Saved data entries:

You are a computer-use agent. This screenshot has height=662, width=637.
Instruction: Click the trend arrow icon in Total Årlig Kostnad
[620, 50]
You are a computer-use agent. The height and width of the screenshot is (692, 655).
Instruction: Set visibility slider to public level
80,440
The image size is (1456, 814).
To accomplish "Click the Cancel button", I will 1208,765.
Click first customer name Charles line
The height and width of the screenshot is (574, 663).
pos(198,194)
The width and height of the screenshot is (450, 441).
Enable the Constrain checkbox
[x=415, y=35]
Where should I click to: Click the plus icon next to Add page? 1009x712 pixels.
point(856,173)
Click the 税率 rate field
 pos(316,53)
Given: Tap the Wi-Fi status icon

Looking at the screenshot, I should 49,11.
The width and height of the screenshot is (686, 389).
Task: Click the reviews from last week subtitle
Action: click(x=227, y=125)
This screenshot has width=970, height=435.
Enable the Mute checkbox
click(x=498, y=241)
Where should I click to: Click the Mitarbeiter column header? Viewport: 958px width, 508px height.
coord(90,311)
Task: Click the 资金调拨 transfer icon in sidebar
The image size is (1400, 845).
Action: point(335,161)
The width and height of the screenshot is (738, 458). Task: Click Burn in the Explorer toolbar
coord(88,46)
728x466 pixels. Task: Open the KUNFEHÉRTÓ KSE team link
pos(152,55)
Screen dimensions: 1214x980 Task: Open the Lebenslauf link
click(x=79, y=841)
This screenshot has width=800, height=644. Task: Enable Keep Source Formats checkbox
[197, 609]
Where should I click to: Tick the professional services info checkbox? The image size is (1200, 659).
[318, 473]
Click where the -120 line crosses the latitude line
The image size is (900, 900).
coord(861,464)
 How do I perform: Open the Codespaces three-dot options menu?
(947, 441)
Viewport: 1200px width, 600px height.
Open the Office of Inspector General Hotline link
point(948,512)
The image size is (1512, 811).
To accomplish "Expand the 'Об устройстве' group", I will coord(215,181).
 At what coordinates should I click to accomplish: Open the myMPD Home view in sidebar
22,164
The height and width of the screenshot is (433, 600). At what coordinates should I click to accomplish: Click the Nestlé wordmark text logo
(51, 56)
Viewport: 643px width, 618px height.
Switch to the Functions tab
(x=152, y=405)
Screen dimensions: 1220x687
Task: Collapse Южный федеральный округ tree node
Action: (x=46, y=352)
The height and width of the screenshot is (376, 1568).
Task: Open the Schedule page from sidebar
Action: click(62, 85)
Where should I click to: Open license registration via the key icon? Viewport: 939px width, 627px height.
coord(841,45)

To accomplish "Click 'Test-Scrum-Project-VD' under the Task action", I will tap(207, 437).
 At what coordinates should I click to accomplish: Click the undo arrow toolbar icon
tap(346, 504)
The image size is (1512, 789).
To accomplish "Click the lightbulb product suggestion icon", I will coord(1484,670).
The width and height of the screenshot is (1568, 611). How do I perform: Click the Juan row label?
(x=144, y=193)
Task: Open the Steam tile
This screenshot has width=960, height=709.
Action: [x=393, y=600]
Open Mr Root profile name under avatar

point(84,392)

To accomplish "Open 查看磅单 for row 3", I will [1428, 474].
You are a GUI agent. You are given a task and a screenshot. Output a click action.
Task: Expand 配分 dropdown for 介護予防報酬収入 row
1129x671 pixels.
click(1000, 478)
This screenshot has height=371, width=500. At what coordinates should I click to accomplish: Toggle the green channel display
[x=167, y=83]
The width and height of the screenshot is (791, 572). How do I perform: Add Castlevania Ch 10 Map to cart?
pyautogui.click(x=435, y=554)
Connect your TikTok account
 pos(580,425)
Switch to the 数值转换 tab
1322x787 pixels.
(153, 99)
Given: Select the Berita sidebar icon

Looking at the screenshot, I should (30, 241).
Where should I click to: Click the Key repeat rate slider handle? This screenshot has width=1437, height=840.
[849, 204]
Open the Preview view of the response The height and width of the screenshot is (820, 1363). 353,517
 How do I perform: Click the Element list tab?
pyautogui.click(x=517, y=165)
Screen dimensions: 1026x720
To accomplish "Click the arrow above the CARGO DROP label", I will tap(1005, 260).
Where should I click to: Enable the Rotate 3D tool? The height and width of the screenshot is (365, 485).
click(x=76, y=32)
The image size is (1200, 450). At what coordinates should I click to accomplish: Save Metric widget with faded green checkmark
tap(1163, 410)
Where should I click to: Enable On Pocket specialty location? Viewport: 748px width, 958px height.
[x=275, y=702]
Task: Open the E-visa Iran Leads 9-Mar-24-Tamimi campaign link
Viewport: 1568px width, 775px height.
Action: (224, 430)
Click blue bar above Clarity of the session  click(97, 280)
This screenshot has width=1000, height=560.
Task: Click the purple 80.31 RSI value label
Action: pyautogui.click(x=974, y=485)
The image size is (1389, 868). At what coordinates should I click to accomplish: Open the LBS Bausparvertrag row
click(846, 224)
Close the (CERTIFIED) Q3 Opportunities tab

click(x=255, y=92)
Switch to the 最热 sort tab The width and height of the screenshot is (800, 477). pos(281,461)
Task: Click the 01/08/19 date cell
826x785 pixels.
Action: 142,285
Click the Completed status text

**REQUIRED ACTION**: Copy every line above without changes.

**RESULT OF THIS EXERCISE**:
You are a computer-use agent. This screenshot has height=662, width=637.
Instruction: Click the trend arrow icon in Total Årlig Kostnad
[620, 50]
You are a computer-use agent. The height and width of the screenshot is (692, 655).
Instruction: Set visibility slider to public level
80,440
The image size is (1456, 814).
To accomplish "Click the Cancel button", I will 1208,765.
Click first customer name Charles line
The height and width of the screenshot is (574, 663).
pos(198,194)
The width and height of the screenshot is (450, 441).
Enable the Constrain checkbox
[x=415, y=35]
Where should I click to: Click the plus icon next to Add page? 1009x712 pixels.
point(856,173)
Click the 税率 rate field
 pos(316,53)
Given: Tap the Wi-Fi status icon

Looking at the screenshot, I should 49,11.
The width and height of the screenshot is (686, 389).
Task: Click the reviews from last week subtitle
Action: click(x=227, y=125)
This screenshot has width=970, height=435.
Enable the Mute checkbox
click(x=498, y=241)
Where should I click to: Click the Mitarbeiter column header? Viewport: 958px width, 508px height.
coord(90,311)
Task: Click the 资金调拨 transfer icon in sidebar
The image size is (1400, 845).
Action: point(335,161)
The width and height of the screenshot is (738, 458). Task: Click Burn in the Explorer toolbar
coord(88,46)
728x466 pixels. Task: Open the KUNFEHÉRTÓ KSE team link
pos(152,55)
Screen dimensions: 1214x980 Task: Open the Lebenslauf link
click(x=79, y=841)
This screenshot has width=800, height=644. Task: Enable Keep Source Formats checkbox
[197, 609]
Where should I click to: Tick the professional services info checkbox? The image size is (1200, 659).
[318, 473]
Click where the -120 line crosses the latitude line
The image size is (900, 900).
coord(861,464)
 How do I perform: Open the Codespaces three-dot options menu?
(947, 441)
Viewport: 1200px width, 600px height.
Open the Office of Inspector General Hotline link
point(948,512)
The image size is (1512, 811).
To accomplish "Expand the 'Об устройстве' group", I will coord(215,181).
 At what coordinates should I click to accomplish: Open the myMPD Home view in sidebar
22,164
The height and width of the screenshot is (433, 600). At what coordinates should I click to accomplish: Click the Nestlé wordmark text logo
(51, 56)
Viewport: 643px width, 618px height.
Switch to the Functions tab
(x=152, y=405)
Screen dimensions: 1220x687
Task: Collapse Южный федеральный округ tree node
Action: (x=46, y=352)
The height and width of the screenshot is (376, 1568).
Task: Open the Schedule page from sidebar
Action: click(62, 85)
Where should I click to: Open license registration via the key icon? Viewport: 939px width, 627px height.
coord(841,45)

To accomplish "Click 'Test-Scrum-Project-VD' under the Task action", I will tap(207, 437).
 At what coordinates should I click to accomplish: Click the undo arrow toolbar icon
tap(346, 504)
The image size is (1512, 789).
To accomplish "Click the lightbulb product suggestion icon", I will coord(1484,670).
The width and height of the screenshot is (1568, 611). How do I perform: Click the Juan row label?
(x=144, y=193)
Task: Open the Steam tile
This screenshot has width=960, height=709.
Action: [x=393, y=600]
Open Mr Root profile name under avatar

point(84,392)

To accomplish "Open 查看磅单 for row 3", I will [1428, 474].
You are a GUI agent. You are given a task and a screenshot. Output a click action.
Task: Expand 配分 dropdown for 介護予防報酬収入 row
1129x671 pixels.
click(1000, 478)
This screenshot has height=371, width=500. At what coordinates should I click to accomplish: Toggle the green channel display
[x=167, y=83]
The width and height of the screenshot is (791, 572). How do I perform: Add Castlevania Ch 10 Map to cart?
pyautogui.click(x=435, y=554)
Connect your TikTok account
 pos(580,425)
Switch to the 数值转换 tab
1322x787 pixels.
(153, 99)
Given: Select the Berita sidebar icon

Looking at the screenshot, I should (30, 241).
Where should I click to: Click the Key repeat rate slider handle? This screenshot has width=1437, height=840.
[849, 204]
Open the Preview view of the response The height and width of the screenshot is (820, 1363). 353,517
 How do I perform: Click the Element list tab?
pyautogui.click(x=517, y=165)
Screen dimensions: 1026x720
To accomplish "Click the arrow above the CARGO DROP label", I will tap(1005, 260).
Where should I click to: Enable the Rotate 3D tool? The height and width of the screenshot is (365, 485).
click(x=76, y=32)
The image size is (1200, 450). At what coordinates should I click to accomplish: Save Metric widget with faded green checkmark
tap(1163, 410)
Where should I click to: Enable On Pocket specialty location? Viewport: 748px width, 958px height.
[x=275, y=702]
Task: Open the E-visa Iran Leads 9-Mar-24-Tamimi campaign link
Viewport: 1568px width, 775px height.
Action: (224, 430)
Click blue bar above Clarity of the session  click(97, 280)
This screenshot has width=1000, height=560.
Task: Click the purple 80.31 RSI value label
Action: pyautogui.click(x=974, y=485)
The image size is (1389, 868). At what coordinates should I click to accomplish: Open the LBS Bausparvertrag row
click(846, 224)
Close the (CERTIFIED) Q3 Opportunities tab

click(x=255, y=92)
Switch to the 最热 sort tab The width and height of the screenshot is (800, 477). pos(281,461)
Task: Click the 01/08/19 date cell
826x785 pixels.
Action: 142,285
Click the Completed status text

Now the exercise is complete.